Yep, the big day is tomorrow. Boy howdy, it can be a day of joy and fond memories; it can be a day of sadness and loneliness that knows no bounds. It can be a day of generosity and grace; it can be a day of resentment and bitterness. Who knew a day of hearts and flowers could be so complicated?!
This last month (really, since around Thanksgiving) has been tough on me physically. I’ve had to resign from most of my obligations because my health makes my schedule so unpredictable. I’ve been spending more time in bed again, and less time up and about. Currently I’m on voice rest much of the time; feeling lonely is easy to sink into; self-pity is a constant temptation. I’ve been spending some concentrated time in the Word, and just talking and listening to God (He can still hear me even on voice rest!)

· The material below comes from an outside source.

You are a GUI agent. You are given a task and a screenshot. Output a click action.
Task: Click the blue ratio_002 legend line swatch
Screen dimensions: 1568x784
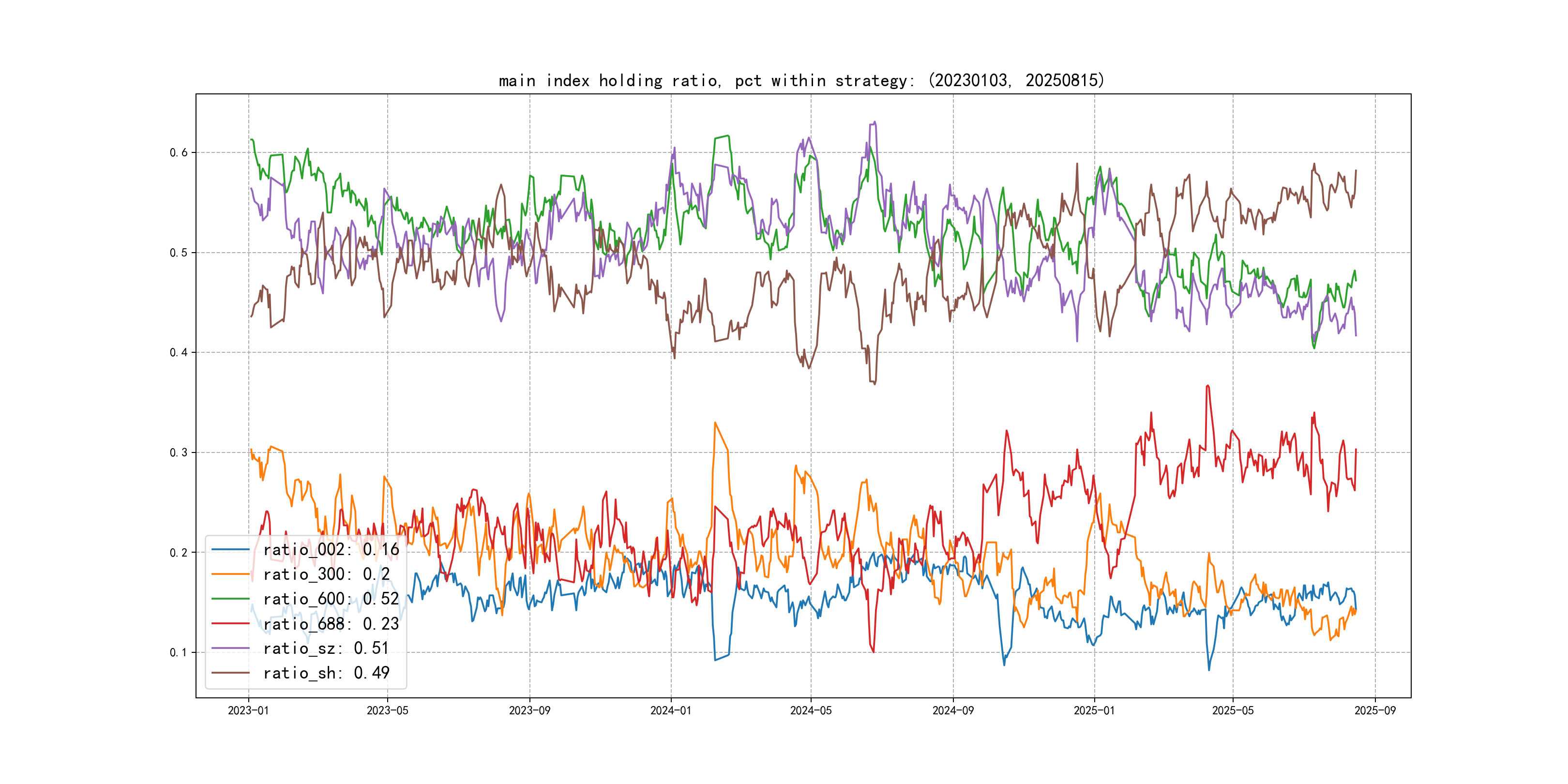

I was thinking about love, and listening to the quiet “voice of God” in my spirit (no, I don’t hear audible voices), and this passage came to mind. . .
“Blessed be the God and Father of our Lord Jesus Christ, who has blessed us in Christ with every spiritual blessing in the heavenly places, even as he chose us in him before the foundation of the world, that we should be holy and blameless before him. In love he predestined us for adoption as sons through Jesus Christ, according to the purpose of his will, to the praise of his glorious grace, with which he has blessed us in the Beloved. In him we have redemption through his blood, the forgiveness of our trespasses, according to the riches of his grace, which he lavished upon us. . . ” (Ephesians 1:3-8a ESV)
God chose me because He wanted to. . .
In love He predestined me to adoption. . .
He lavished His grace on me and forgave all my sins . . .
That’s an incredible, indescribable gift, and it’s not just once a year, but it’s always and all the time. Whether I’m on voice rest, or able to speak and teach; whether I’m in bed or able to be up and about and doing housework and cooking meals and serving guests. . .
I guess that indescribably wonderful, lavish love is what Mary of Bethany was experiencing when she chose sitting at the feet of Jesus, rather than being “distracted by much serving” like her sister Martha (see Luke 10)
As I think about it, being on voice rest and in bed more makes it a little easier to sit at my Savior’s feet and listen to what He says, without all the distractions. . .
He really has blessed me with every spiritual blessing in Jesus Christ.
That’s the best Valentine’s Day gift anyone could ever have. . .it’s even better than chocolate!
Enjoy God; Love Him; depend on Him; let Him love you. Have a blessed day.